=== Section Start ===
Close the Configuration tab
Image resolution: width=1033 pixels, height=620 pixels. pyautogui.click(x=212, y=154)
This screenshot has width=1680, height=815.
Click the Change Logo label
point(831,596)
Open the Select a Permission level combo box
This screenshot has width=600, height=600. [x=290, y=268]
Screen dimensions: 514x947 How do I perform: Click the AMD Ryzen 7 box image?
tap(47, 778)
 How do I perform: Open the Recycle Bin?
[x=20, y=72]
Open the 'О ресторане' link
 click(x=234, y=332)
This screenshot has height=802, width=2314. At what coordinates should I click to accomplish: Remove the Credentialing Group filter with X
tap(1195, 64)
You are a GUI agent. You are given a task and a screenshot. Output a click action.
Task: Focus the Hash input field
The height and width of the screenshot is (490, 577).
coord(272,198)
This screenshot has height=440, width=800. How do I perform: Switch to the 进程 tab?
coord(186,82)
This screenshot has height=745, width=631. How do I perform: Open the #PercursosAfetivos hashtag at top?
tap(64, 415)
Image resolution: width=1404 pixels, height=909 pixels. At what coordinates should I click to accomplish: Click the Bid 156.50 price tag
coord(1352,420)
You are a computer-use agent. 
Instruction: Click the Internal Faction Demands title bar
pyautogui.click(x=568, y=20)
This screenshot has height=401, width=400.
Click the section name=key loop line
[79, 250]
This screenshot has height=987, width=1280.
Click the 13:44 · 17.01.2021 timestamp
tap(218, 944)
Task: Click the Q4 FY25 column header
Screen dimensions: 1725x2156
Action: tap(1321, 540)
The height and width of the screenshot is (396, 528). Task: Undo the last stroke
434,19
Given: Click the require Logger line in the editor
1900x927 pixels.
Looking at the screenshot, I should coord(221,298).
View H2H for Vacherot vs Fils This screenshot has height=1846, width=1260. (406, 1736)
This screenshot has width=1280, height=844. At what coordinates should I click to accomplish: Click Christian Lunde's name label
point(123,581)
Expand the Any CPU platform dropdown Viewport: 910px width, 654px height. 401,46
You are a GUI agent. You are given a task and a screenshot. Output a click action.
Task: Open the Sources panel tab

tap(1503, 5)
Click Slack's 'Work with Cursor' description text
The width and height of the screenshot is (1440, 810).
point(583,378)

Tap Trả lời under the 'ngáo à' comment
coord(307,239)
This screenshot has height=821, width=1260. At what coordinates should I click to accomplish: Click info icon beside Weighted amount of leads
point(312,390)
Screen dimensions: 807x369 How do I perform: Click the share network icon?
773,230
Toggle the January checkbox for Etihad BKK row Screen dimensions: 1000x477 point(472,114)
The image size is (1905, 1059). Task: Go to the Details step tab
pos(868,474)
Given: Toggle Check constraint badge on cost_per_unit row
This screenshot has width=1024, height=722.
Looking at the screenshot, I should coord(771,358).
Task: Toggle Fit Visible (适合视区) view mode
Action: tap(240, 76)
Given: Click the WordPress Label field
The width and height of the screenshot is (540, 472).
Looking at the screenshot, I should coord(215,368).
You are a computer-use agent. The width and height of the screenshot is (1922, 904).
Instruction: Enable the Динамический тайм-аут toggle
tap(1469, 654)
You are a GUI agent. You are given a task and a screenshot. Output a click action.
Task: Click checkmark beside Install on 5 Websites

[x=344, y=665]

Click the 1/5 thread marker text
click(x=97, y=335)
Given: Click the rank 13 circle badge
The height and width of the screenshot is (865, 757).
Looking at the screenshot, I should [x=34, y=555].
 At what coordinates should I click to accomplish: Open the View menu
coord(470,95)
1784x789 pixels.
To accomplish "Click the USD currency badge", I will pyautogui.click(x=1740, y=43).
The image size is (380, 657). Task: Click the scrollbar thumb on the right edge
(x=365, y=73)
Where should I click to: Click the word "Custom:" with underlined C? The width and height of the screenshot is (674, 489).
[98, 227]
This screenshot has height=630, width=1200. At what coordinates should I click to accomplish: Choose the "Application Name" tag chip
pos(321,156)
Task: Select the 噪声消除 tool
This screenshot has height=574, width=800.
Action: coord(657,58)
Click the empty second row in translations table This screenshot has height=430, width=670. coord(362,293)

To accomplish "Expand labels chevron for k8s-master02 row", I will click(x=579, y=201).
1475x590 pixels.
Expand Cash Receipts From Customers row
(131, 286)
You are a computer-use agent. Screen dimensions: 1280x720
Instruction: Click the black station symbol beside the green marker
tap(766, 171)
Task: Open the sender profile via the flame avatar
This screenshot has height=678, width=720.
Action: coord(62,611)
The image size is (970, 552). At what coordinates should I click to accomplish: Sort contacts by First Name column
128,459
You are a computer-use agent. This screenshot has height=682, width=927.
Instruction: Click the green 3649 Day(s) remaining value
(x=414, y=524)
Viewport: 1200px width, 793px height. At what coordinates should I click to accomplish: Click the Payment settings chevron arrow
=== Section End ===
◆ What you are asked to do:
Transcribe the entire listing. Leave every word as it is.

◆ Exercise answer:
Close the Configuration tab
Image resolution: width=1033 pixels, height=620 pixels. pyautogui.click(x=212, y=154)
This screenshot has width=1680, height=815.
Click the Change Logo label
point(831,596)
Open the Select a Permission level combo box
This screenshot has width=600, height=600. [x=290, y=268]
Screen dimensions: 514x947 How do I perform: Click the AMD Ryzen 7 box image?
tap(47, 778)
 How do I perform: Open the Recycle Bin?
[x=20, y=72]
Open the 'О ресторане' link
 click(x=234, y=332)
This screenshot has height=802, width=2314. At what coordinates should I click to accomplish: Remove the Credentialing Group filter with X
tap(1195, 64)
You are a GUI agent. You are given a task and a screenshot. Output a click action.
Task: Focus the Hash input field
The height and width of the screenshot is (490, 577).
coord(272,198)
This screenshot has height=440, width=800. How do I perform: Switch to the 进程 tab?
coord(186,82)
This screenshot has height=745, width=631. How do I perform: Open the #PercursosAfetivos hashtag at top?
tap(64, 415)
Image resolution: width=1404 pixels, height=909 pixels. At what coordinates should I click to accomplish: Click the Bid 156.50 price tag
coord(1352,420)
You are a computer-use agent. 
Instruction: Click the Internal Faction Demands title bar
pyautogui.click(x=568, y=20)
This screenshot has height=401, width=400.
Click the section name=key loop line
[79, 250]
This screenshot has height=987, width=1280.
Click the 13:44 · 17.01.2021 timestamp
tap(218, 944)
Task: Click the Q4 FY25 column header
Screen dimensions: 1725x2156
Action: tap(1321, 540)
The height and width of the screenshot is (396, 528). Task: Undo the last stroke
434,19
Given: Click the require Logger line in the editor
1900x927 pixels.
Looking at the screenshot, I should coord(221,298).
View H2H for Vacherot vs Fils This screenshot has height=1846, width=1260. (406, 1736)
This screenshot has width=1280, height=844. At what coordinates should I click to accomplish: Click Christian Lunde's name label
point(123,581)
Expand the Any CPU platform dropdown Viewport: 910px width, 654px height. 401,46
You are a GUI agent. You are given a task and a screenshot. Output a click action.
Task: Open the Sources panel tab

tap(1503, 5)
Click Slack's 'Work with Cursor' description text
The width and height of the screenshot is (1440, 810).
point(583,378)

Tap Trả lời under the 'ngáo à' comment
coord(307,239)
This screenshot has height=821, width=1260. At what coordinates should I click to accomplish: Click info icon beside Weighted amount of leads
point(312,390)
Screen dimensions: 807x369 How do I perform: Click the share network icon?
773,230
Toggle the January checkbox for Etihad BKK row Screen dimensions: 1000x477 point(472,114)
The image size is (1905, 1059). Task: Go to the Details step tab
pos(868,474)
Given: Toggle Check constraint badge on cost_per_unit row
This screenshot has width=1024, height=722.
Looking at the screenshot, I should coord(771,358).
Task: Toggle Fit Visible (适合视区) view mode
Action: tap(240, 76)
Given: Click the WordPress Label field
The width and height of the screenshot is (540, 472).
Looking at the screenshot, I should coord(215,368).
You are a computer-use agent. The width and height of the screenshot is (1922, 904).
Instruction: Enable the Динамический тайм-аут toggle
tap(1469, 654)
You are a GUI agent. You are given a task and a screenshot. Output a click action.
Task: Click checkmark beside Install on 5 Websites

[x=344, y=665]

Click the 1/5 thread marker text
click(x=97, y=335)
Given: Click the rank 13 circle badge
The height and width of the screenshot is (865, 757).
Looking at the screenshot, I should [x=34, y=555].
 At what coordinates should I click to accomplish: Open the View menu
coord(470,95)
1784x789 pixels.
To accomplish "Click the USD currency badge", I will pyautogui.click(x=1740, y=43).
The image size is (380, 657). Task: Click the scrollbar thumb on the right edge
(x=365, y=73)
Where should I click to: Click the word "Custom:" with underlined C? The width and height of the screenshot is (674, 489).
[98, 227]
This screenshot has height=630, width=1200. At what coordinates should I click to accomplish: Choose the "Application Name" tag chip
pos(321,156)
Task: Select the 噪声消除 tool
This screenshot has height=574, width=800.
Action: coord(657,58)
Click the empty second row in translations table This screenshot has height=430, width=670. coord(362,293)

To accomplish "Expand labels chevron for k8s-master02 row", I will click(x=579, y=201).
1475x590 pixels.
Expand Cash Receipts From Customers row
(131, 286)
You are a computer-use agent. Screen dimensions: 1280x720
Instruction: Click the black station symbol beside the green marker
tap(766, 171)
Task: Open the sender profile via the flame avatar
This screenshot has height=678, width=720.
Action: coord(62,611)
The image size is (970, 552). At what coordinates should I click to accomplish: Sort contacts by First Name column
128,459
You are a computer-use agent. This screenshot has height=682, width=927.
Instruction: Click the green 3649 Day(s) remaining value
(x=414, y=524)
Viewport: 1200px width, 793px height. At what coordinates should I click to accomplish: Click the Payment settings chevron arrow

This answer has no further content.